AutorZapata, James ; Verdaguer, Albert ; Catalán, Gustau ; Domingo, Neus
Fecha de publicación2016
EditorCSIC-ICN Centro de Investigación en Nanociencia y Nanotecnología (CIN2)
CitaciónFuerzas y Túnel (2016)
ResumenUnder ambient conditions, all surfaces are covered by a thin film of water, ranging in thickness from a fraction of a monolayer to a macroscopic film. Even the thinnest water layer can affect the physical and chemical properties of the substrate. Ferroelectric materials show strong electric fields at the surface. These electric fields can be screened by different mechanisms, namely intrinsic (charge carriers or defects) or extrinsic (chemical environment or adsorbates), that play a crucial role in the stabilization of bulk polarization. In this sense, when considering a ferroelectric material, the electrostatic interactions between the surface and the water molecules electric dipole emerge as new critical aspect for both, the behavior of adsorbed water layers and the polarization dynamics. LiNbO3 (LN) is a ferroelectric oxide perovskite widely used in nonlinear optics and acoustic applications, mainly due to the bulk properties of the material. We applied Near-ambient Xray photoelectron spectroscopy (XPS) to study water adsorption and desorption on ferroelectric oxide crystals such as LiNbO3 at the line CIRCE in ALBA and demonstrated polarization dependent water adsorption and desorption processes and surface discharge dynamics, and probed the existence of a water monolayer even after high vacuum conditions, which stayed on polarized surfaces for temperatures above 250 ºC. But the strong interaction between water molecules electric dipole and ferroelectric surfaces also plays an important role on the formation of ice structures on polarized surfaces. When water layers on ferroelectric polarized surfaces go through a face transition into solid state, the ice layers formed on theses surfaces are also strongly affected by the polarization state. At cryogenic temperatures almost fully polarized ice layers can be formed, with polarization direction depending on the substrate.

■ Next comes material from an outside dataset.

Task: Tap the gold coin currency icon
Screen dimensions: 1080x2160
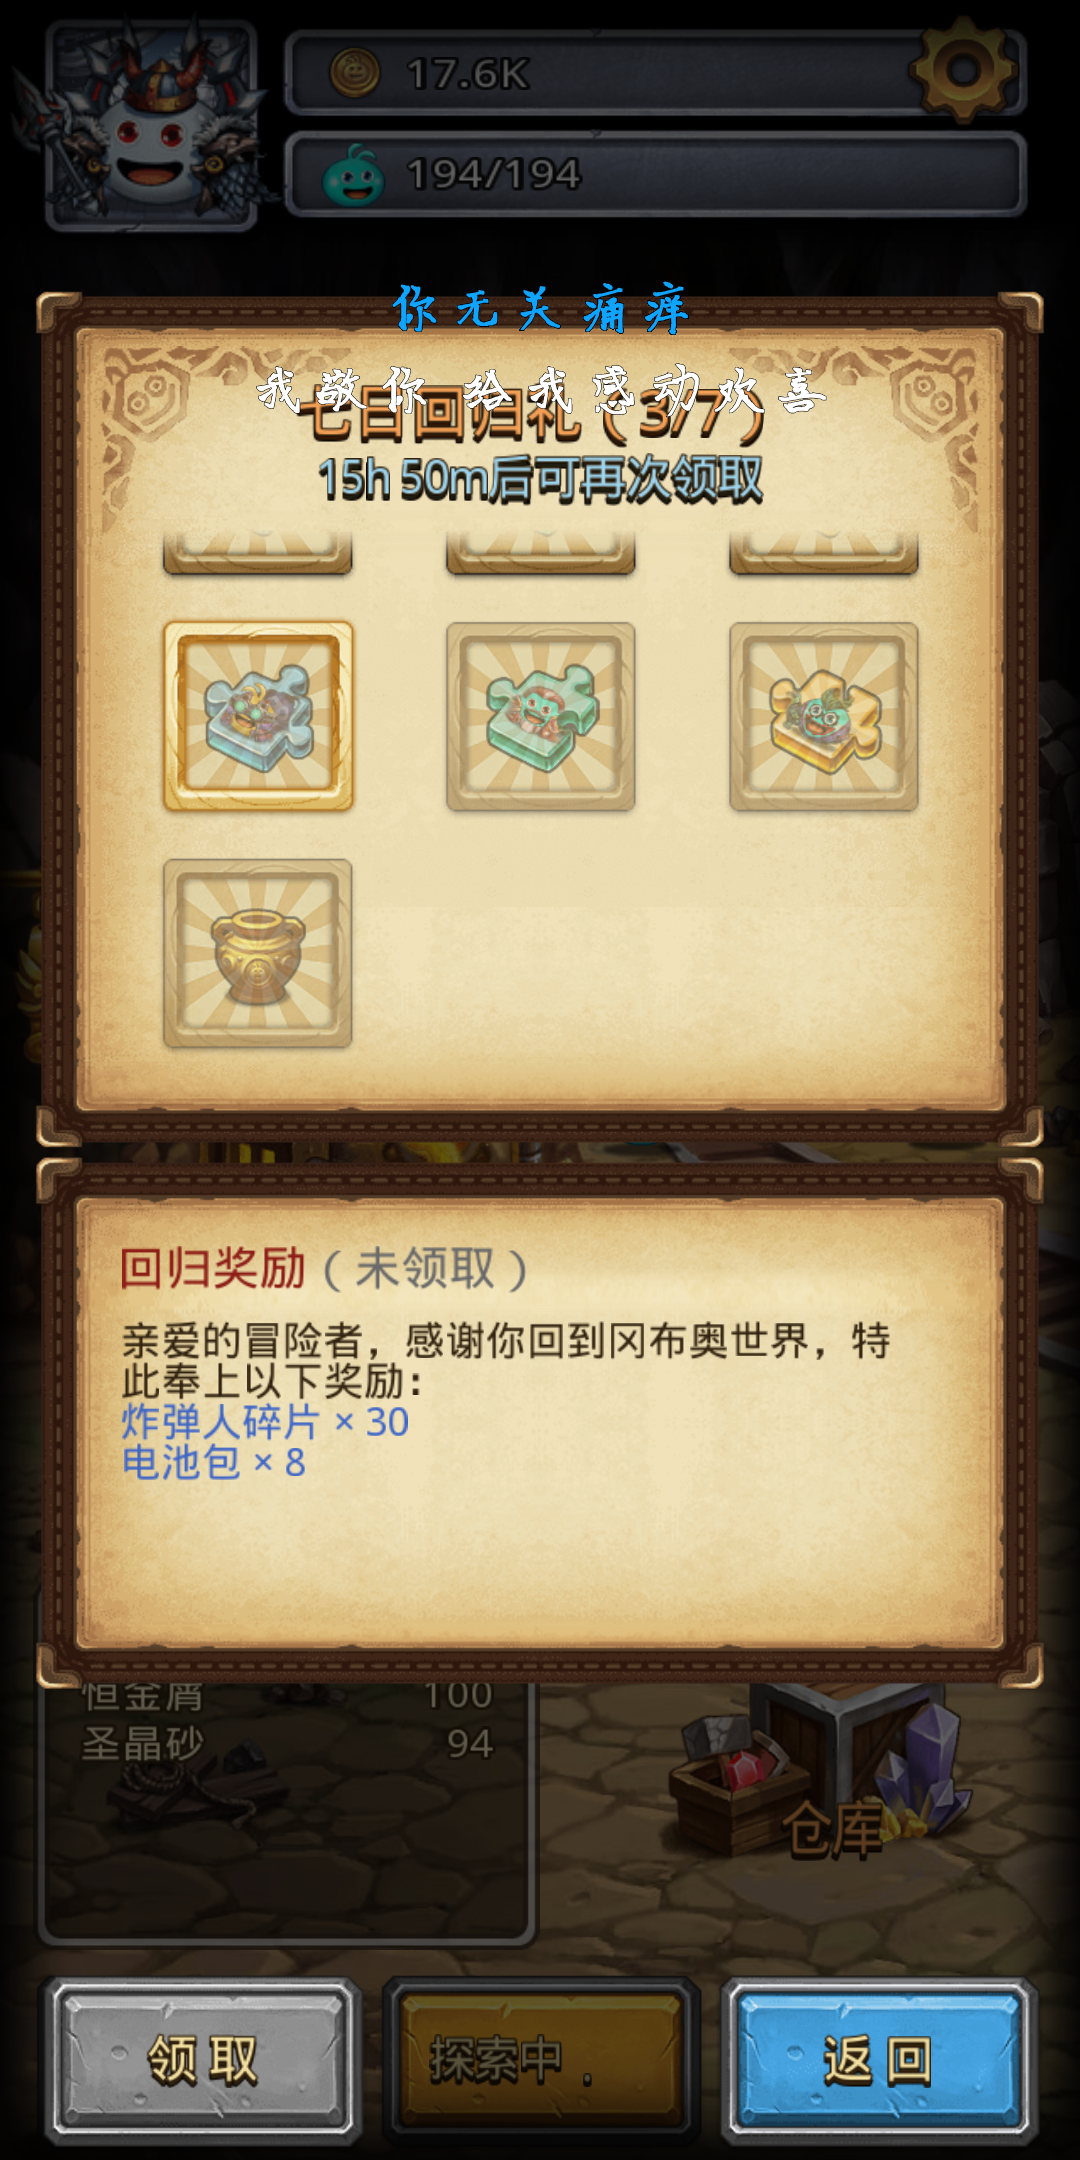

In this work, we have studied polarization structure of ice layers at 3.5 K on periodically poled LN (PPLN) surfaces by KPFM in a LowT Attocube AFM system, and probed the parallel alignment of the water molecules in agreement with the polarization direction of PPLN as probed by low T PFM characterization.
DescripciónResumen del póster presentado a la 10th Conferencia Fuerzas y Túnel, celebrada en Girona (España) del 5 al 7 de septiembre de 2016.